New Delhi:
The government today clarified its position on the issue of gay rights after the Additional Solicitor General told Supreme Court that homosexuality is immoral, against nature and that it spreads AIDS.
The Home Ministry later clarified that it will not challenge the Delhi High Court order decriminalising homosexuality. "If any other party to the case prefers an appeal, the Attorney General may be requested to assist the Supreme Court to examine the matter and to decide the legal questions involved," said a government statement.
In court today, the Additional Solicitor General P P Malhotra quoted studies to tell that homosexuality is spreading diseases. The court asked the ministry to find out how many AIDS victims in India are homosexuals.
The Ministry of Home Affairs had taken the same stand in the Delhi High Court, which had in 2009 ruled to decriminalize gay sex between consenting adults in a landmark judgement. The Ministry of Health and Family Affairs had opposed the home ministry's stand in the High Court and is yet to argue in the Supreme Court.

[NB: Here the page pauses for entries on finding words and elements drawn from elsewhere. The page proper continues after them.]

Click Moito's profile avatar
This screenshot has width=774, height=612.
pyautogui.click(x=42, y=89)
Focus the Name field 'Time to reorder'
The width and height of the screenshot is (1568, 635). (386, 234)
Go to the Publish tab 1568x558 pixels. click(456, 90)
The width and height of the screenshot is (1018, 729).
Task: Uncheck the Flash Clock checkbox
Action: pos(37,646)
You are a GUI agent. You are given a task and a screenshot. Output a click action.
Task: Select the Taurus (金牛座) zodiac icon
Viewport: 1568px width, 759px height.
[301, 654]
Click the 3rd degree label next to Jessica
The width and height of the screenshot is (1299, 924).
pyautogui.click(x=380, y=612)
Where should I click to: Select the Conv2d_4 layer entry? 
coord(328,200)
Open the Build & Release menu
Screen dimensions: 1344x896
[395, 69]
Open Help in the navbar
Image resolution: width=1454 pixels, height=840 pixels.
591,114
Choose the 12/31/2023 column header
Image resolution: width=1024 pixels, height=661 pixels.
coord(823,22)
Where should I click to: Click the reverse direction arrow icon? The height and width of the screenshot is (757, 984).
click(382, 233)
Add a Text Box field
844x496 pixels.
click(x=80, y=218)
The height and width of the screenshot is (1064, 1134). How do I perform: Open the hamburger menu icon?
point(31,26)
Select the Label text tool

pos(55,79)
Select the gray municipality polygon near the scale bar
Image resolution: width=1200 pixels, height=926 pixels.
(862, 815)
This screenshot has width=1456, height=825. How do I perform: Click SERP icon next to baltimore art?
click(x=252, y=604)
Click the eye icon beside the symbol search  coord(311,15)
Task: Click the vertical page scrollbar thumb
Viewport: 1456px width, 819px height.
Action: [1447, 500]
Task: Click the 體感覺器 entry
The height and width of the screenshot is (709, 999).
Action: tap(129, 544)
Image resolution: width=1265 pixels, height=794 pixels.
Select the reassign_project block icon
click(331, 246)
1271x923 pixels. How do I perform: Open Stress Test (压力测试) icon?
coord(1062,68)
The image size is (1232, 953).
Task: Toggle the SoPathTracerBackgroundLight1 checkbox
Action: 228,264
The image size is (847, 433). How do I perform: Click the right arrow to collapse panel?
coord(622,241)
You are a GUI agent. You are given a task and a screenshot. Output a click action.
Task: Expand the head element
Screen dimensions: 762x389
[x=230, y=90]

The country's top court is hearing more than a dozen petitions against the Delhi High Court ruling of 2009, that said that an 1860 law that banned homosexuality was archaic and unconstitutional. The gay community hailed the verdict but there also were many protests. Muslim and Hindu leaders and groups campaigning for child protection said in a submission to the Supreme Court on Wednesday that gay and lesbian sex is "against God and creation."
Homosexuality became illegal in India after 1860 under a statute introduced by British colonial rulers that banned "carnal intercourse against the order of nature." Conviction carried a fine and maximum 10-year jail sentence. Prosecutions were rare, but gay activists said the police used the law to harass and intimidate homosexuals.